Gov. Andrew Cuomo has called the slow progress by New York State’s power companies to turn the lights back on for customers "unacceptable” and threatened to revoke their franchise licenses Monday, according to the Albany Times Union.
As of late Monday afternoon, more than 400,000 New Yorkers were still without power after last week’s storm, and many did not know when their electricity would return.
"They will be held accountable," Cuomo said of the power companies, according to the paper.
Cuomo also added that the electric giants "should have been communicative" during the outages, according to Newsday.

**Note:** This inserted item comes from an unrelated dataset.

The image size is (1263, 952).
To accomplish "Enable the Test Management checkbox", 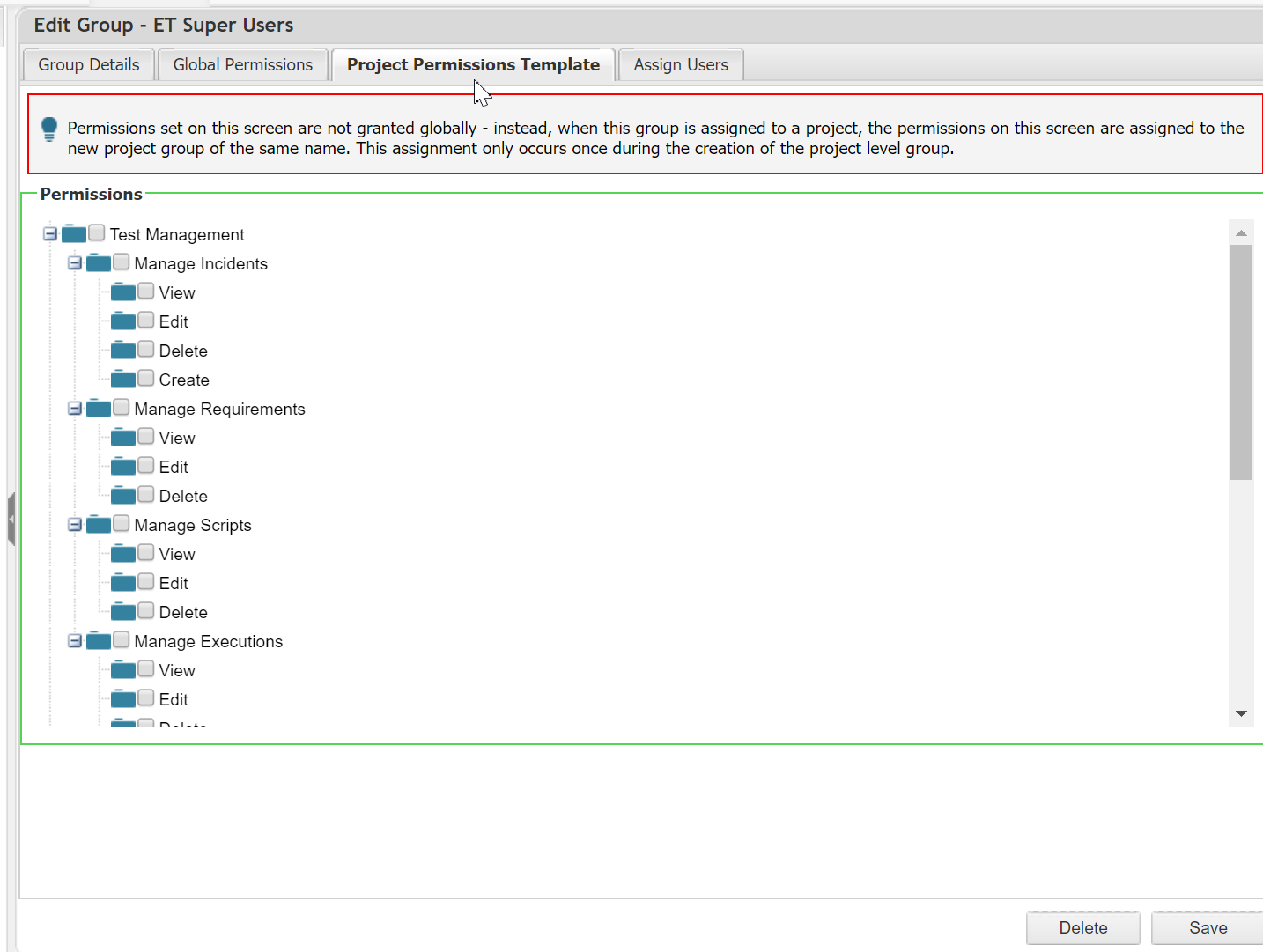I will point(97,233).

"People should be getting information," he said. "It's one thing if you can't get the power back on."
In a letter addressed to the big six power companies in New York on Nov. 1, Cuomo accused the companies’ heads of failing to “keep the public’s trust,” by not giving cutomers proper estimations of when their power could be turned back on, and for that “they must answer.”
“It goes without saying that such failures would warrant the removal of the management responsible for such colossal misjudgments,” wrote Cuomo.
As of Monday morning, 156,800 Con-Ed customers were still without electricity out of an estimated 950,000 affected: 3,500 out in Manhattan, 40,800 in Queens, 22,800 in Brooklyn, 15,000 in Staten Island and 6,700 in the Bronx, according to the Times Union.
In Westchester County, Con-Ed still had 68,000 customers without power. Cuomo has also been critical of the Long Island Power Authority, and it’s service record, before and after the storm, as well as its financial behavior.
As of 6 p.m. Monday, the governor's office said that 142,017 Con-Ed customers in New York City were still without power, a small sign of progress.